Dada su forma de ser, la señora Neville se preparó para esa visita hirviendo té indio y haciendo una especie de tarta india, una receta que había encontrado en uno de sus libros de cocina. Me recalcó esto último, y ahora que lo pienso, debería haberlo interpretado como una señal del estallido que vendría a continuación; en Cambridge siempre había tratado de socavar mi amistad con Ramanujan insistiendo en que ella lo «entendía» mucho mejor. Y, en el caso de Ranganathan, su estratagema debía de haber tenido su recompensa, porque él le confió muchas cosas. Se presentó en su casa a la hora indicada, me dijo, llevando un turbante. Lo cual a ella le chocó mucho, me explicó, porque en Cambridge Ramanujan se le había quejado muchas veces de que le parecía una tortura llevar sombrero. ¿No habría estado mucho más cómodo con un turbante?, me preguntó.
Antes de que pudiera responderle, ya había reanudado su relato. Una vez asimilado lo del turbante, parece que le preguntó a Ranganathan si llevarlo le había ocasionado alguna vez algún problema en Inglaterra, y él le contestó que solamente en dos ocasiones le había hecho notar alguien su tocado. Una en Hyde Park, cuando en el Speaker's Corner un orador que reclamaba la independencia de Irlanda lo señaló desde su tarima y dijo algo así como que aquel «amigo de la India» seguro que entendía la persecución de una nación esclava por parte de Inglaterra.
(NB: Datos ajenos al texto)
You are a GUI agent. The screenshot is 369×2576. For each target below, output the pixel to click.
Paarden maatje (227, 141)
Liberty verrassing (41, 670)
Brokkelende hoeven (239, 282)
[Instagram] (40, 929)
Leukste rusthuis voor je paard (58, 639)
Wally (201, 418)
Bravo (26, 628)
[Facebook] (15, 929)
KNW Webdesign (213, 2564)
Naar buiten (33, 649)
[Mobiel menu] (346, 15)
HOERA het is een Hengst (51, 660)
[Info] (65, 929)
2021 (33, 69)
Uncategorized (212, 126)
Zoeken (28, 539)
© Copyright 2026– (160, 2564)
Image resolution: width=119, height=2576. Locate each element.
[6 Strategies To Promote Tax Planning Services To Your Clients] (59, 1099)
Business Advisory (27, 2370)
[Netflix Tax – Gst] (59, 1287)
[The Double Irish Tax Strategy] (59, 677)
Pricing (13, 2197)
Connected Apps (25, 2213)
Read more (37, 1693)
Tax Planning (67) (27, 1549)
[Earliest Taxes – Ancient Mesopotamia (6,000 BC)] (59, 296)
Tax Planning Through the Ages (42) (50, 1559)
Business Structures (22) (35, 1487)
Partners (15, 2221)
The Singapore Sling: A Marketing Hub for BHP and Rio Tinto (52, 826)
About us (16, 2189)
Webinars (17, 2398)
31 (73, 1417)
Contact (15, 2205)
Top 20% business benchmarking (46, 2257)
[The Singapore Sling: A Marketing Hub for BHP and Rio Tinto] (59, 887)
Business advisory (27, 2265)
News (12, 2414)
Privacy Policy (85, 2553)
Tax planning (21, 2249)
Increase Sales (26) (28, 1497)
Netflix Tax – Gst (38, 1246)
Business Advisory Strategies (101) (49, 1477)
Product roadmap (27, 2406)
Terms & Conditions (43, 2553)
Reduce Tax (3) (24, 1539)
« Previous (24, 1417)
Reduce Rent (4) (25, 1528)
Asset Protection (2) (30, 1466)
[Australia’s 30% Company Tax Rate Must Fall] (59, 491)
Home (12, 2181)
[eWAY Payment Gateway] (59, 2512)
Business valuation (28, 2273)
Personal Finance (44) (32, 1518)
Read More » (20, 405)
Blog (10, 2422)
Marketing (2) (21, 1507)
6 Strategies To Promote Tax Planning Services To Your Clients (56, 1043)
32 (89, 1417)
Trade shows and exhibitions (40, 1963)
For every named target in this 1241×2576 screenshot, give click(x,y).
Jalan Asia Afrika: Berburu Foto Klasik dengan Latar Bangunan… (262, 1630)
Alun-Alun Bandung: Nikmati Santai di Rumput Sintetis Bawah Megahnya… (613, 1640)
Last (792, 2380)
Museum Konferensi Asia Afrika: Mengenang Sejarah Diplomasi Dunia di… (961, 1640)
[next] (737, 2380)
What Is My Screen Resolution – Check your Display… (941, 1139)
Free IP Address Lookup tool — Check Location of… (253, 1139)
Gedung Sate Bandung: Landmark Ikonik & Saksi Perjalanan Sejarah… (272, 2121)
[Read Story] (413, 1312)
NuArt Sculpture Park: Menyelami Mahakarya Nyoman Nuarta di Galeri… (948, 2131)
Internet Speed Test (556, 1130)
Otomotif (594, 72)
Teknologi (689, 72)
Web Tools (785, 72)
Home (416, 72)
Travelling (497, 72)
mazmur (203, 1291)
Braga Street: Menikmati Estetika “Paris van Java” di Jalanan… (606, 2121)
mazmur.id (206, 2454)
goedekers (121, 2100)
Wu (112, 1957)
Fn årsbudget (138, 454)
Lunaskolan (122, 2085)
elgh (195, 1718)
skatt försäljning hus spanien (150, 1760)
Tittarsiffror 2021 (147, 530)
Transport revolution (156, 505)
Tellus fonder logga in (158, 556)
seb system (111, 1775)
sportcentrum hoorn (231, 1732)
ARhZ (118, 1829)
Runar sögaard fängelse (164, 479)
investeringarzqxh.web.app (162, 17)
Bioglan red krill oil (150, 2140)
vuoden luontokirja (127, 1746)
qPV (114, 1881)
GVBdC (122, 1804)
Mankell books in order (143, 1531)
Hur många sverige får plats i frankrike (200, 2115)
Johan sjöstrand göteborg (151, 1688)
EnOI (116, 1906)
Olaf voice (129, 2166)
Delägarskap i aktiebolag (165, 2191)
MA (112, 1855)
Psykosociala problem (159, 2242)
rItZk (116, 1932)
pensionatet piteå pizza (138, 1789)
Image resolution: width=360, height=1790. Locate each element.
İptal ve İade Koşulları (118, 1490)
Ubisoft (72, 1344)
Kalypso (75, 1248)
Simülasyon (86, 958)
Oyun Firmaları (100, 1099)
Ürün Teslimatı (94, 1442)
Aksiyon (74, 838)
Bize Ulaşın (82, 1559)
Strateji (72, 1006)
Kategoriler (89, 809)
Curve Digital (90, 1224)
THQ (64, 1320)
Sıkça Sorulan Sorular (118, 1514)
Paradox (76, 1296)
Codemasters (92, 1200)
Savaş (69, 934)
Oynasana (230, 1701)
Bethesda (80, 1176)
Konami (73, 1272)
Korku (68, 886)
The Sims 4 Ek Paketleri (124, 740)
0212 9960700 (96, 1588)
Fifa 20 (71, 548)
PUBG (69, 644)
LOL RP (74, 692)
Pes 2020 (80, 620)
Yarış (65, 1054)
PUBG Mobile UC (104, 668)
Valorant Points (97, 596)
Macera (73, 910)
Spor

Otra, cuando Ranganathan iba en un tren a Croydon, un tren que avanzaba muy despacio por culpa de una reparación en las vías, y los operarios se quedaron mirándolo por la ventanilla y le llamaron «Señor A.», que era como los periódicos llamaban entonces a un príncipe indio implicado en una causa judicial. Ninguno de esos incidentes, dijo Ranganathan, le había molestado lo más mínimo; lo que llevó a la señora Neville a preguntarle por qué, entonces, no se le había permitido al señor Ramanujan llevar un turbante. Ranganathan respondió que tal vez en esa época, y en Madrás, se daba por hecho que a un hombre que paseara por las calles de una ciudad inglesa con un turbante se le reirían en la cara o incluso lo apedrearían. Al fin y al cabo, pocos de los defensores indios de Ramanujan habían estado alguna vez en Inglaterra, mientras que los ingleses llevaban lejos de allí muchos años.